Is it paradoxical that a billionaire like Trump can be the champion of the interests of the impoverished middle class? It is, but it’s true.

And this is the reason the candidacy of Sanders would have a logical sense in today’s environment, effectively countering Trump’s claim to represent workers and families in crisis areas of the country, and at the same time dragging young voters and voters who have been absent at the polls for a long time. The polls gave him a wide lead over The Donald, more than Clinton’s.

It didn’t happen. In fact, now it’s mainly up to Sanders to start the Herculean task of fighting for the votes of workers in high-risk territory — swing states, particularly in the Rust Belt.

His role will be even more crucial than Obama’s. Obviously the outgoing president was the star of the convention. Obviously he will lend a hand to Hillary in the campaign, along with Bill, Joe Biden, vice presidential nominee Tim Kaine, the leaders of the party and the show biz celebrities.

But there is also the risk that a too close link to Obama offers to his opponents — and Trump has already used it — the argument that a possible election of Clinton would be a third Obama term. This accusation, combined with the argument she is not going to be elected as an individual but as a couple with Bill, is a blatant form of the lowest rank of misogyny. But, as we learned during the primaries, it is a line of attack that works, not only among conservative voters, but also in electoral areas on the opposite side.

Beyond the criticism and poison, Clinton, with her inaugural speech, is facing a difficult test, after which the specific profile of her candidacy must be obvious and clear, especially in the field of international policy. It is the most difficult part of her much-anticipated inaugural speech. Her reputation as a “hawk” continues to create mistrust among voters and progressive activists. For some, that is their main objection to voting for her.

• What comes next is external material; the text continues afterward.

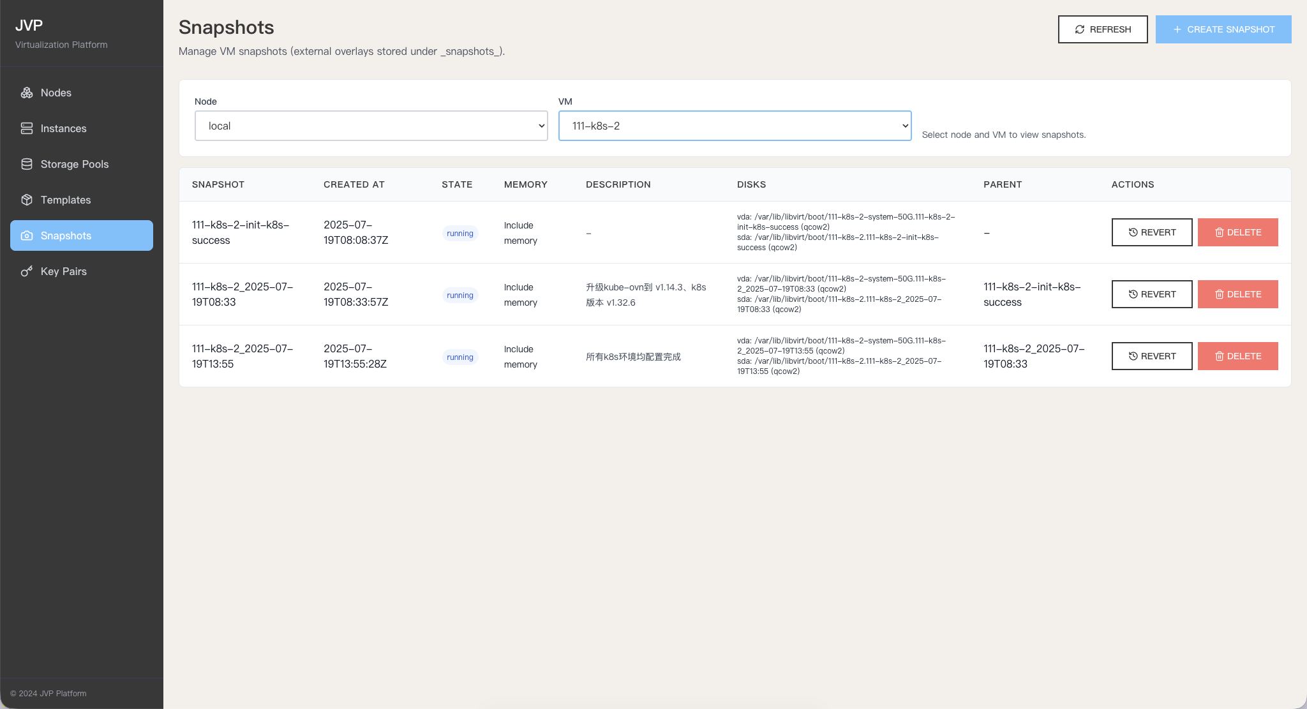Viewport: 1307px width, 709px height.
Task: Click the running state badge on the first snapshot
Action: coord(459,233)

The fact is that she faces an isolationist and non-interventionist opponent. Regardless of the calculations that dictated his position, and however much he will really keep his promises if he is elected, it seems secondary to a good number of voters of both parties. In certain democratic electoral areas, it could be a good reason to stay home on Nov. 8, if Clinton does not give the answers that these voters expect.